Entries supplied -
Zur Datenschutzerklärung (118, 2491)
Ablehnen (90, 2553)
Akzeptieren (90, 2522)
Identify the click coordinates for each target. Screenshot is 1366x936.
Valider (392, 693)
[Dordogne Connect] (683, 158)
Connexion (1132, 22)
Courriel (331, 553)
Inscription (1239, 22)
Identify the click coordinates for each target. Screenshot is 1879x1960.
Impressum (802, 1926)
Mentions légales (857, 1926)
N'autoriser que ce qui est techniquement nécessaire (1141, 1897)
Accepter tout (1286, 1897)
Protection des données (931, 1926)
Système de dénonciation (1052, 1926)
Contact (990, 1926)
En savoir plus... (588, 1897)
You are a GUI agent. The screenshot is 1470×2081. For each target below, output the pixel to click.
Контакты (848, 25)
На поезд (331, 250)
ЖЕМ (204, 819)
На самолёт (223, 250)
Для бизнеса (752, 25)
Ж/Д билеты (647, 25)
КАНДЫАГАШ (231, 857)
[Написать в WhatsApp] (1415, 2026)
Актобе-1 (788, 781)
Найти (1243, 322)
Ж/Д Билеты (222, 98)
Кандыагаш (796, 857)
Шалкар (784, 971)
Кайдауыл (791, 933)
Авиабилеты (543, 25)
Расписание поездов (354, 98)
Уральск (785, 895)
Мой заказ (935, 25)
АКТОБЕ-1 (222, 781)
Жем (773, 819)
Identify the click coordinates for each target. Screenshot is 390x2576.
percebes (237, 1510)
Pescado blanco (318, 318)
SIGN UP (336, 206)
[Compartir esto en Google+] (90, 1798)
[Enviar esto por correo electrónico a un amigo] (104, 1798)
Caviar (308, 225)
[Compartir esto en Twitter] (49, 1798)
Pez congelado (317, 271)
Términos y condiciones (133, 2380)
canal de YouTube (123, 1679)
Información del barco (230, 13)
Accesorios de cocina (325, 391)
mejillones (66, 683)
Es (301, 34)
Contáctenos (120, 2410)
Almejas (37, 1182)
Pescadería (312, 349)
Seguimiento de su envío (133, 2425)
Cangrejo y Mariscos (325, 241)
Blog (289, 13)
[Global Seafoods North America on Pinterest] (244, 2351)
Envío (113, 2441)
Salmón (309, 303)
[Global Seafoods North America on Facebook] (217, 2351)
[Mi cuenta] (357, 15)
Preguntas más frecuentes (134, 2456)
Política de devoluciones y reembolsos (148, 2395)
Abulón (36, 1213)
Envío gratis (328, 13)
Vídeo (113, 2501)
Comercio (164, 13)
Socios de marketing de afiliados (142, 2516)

What to work on - A single figure is required: the number of lines above in which the string "Global" appears.

Response to this exercise - 2